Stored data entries

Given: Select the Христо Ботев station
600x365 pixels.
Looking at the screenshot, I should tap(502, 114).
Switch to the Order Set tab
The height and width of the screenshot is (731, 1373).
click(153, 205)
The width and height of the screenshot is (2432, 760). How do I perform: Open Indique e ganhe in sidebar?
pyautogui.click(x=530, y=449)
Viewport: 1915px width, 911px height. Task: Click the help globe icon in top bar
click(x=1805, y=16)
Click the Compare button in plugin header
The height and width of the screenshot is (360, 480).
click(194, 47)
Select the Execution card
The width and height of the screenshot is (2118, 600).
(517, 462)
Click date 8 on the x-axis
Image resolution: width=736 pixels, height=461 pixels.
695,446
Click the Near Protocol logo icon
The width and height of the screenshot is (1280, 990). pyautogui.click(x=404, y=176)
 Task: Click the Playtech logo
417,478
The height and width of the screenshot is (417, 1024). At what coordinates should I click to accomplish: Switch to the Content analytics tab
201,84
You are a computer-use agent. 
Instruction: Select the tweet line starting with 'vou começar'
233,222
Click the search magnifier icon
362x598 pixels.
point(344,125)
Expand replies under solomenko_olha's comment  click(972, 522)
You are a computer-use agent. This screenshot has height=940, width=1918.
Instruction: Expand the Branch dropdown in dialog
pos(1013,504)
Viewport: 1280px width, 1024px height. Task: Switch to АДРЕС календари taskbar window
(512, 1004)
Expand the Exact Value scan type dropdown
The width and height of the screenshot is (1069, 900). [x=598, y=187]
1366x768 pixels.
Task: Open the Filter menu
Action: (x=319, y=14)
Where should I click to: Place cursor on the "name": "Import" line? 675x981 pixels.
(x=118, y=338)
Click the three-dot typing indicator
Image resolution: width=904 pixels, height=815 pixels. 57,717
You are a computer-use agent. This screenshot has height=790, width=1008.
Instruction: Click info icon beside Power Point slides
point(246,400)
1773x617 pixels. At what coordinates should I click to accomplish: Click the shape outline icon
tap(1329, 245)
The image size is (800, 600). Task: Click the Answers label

◆ **ASSIGNMENT**
Every line in the entries that contains the word "computer" should be counted, and the total stated alone.

◆ **RESPONSE BELOW**
3